▶ _Problem requirements_: Give the lines of the material from the line with "The image size is (276, 173)." up to and including the line with "Click the Welcome" as a numbered list, leaving out blank lines.

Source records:
────

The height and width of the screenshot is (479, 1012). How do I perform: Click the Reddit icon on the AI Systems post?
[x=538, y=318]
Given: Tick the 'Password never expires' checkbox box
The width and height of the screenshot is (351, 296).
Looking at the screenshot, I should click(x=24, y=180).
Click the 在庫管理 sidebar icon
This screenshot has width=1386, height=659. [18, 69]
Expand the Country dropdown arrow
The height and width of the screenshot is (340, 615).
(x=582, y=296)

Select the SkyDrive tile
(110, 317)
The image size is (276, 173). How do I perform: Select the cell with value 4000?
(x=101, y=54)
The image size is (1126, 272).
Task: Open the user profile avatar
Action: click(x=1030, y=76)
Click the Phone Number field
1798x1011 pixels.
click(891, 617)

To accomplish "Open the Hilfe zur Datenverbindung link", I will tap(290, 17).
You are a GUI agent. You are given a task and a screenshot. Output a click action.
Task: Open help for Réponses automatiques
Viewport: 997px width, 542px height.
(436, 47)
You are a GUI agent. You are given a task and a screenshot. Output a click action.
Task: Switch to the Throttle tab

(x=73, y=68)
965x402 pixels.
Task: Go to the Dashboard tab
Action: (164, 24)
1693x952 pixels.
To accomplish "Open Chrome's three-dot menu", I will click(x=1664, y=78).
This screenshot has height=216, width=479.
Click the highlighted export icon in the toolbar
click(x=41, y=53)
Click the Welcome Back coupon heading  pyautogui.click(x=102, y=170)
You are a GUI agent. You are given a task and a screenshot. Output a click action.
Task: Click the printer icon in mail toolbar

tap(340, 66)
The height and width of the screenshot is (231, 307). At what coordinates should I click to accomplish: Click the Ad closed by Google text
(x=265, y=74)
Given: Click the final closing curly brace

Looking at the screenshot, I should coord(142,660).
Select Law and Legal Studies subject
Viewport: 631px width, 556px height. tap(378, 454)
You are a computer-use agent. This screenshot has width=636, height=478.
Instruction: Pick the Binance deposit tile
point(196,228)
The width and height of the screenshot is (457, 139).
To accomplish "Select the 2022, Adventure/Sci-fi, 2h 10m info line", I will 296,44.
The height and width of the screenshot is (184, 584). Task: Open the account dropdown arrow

────

▶ _Task response_:
1. The image size is (276, 173). How do I perform: Select the cell with value 4000?
2. (x=101, y=54)
3. The image size is (1126, 272).
4. Task: Open the user profile avatar
5. Action: click(x=1030, y=76)
6. Click the Phone Number field
7. 1798x1011 pixels.
8. click(891, 617)
9. To accomplish "Open the Hilfe zur Datenverbindung link", I will tap(290, 17).
10. You are a GUI agent. You are given a task and a screenshot. Output a click action.
11. Task: Open help for Réponses automatiques
12. Viewport: 997px width, 542px height.
13. (436, 47)
14. You are a GUI agent. You are given a task and a screenshot. Output a click action.
15. Task: Switch to the Throttle tab
16. (x=73, y=68)
17. 965x402 pixels.
18. Task: Go to the Dashboard tab
19. Action: (164, 24)
20. 1693x952 pixels.
21. To accomplish "Open Chrome's three-dot menu", I will click(x=1664, y=78).
22. This screenshot has height=216, width=479.
23. Click the highlighted export icon in the toolbar
24. click(x=41, y=53)
25. Click the Welcome Back coupon heading  pyautogui.click(x=102, y=170)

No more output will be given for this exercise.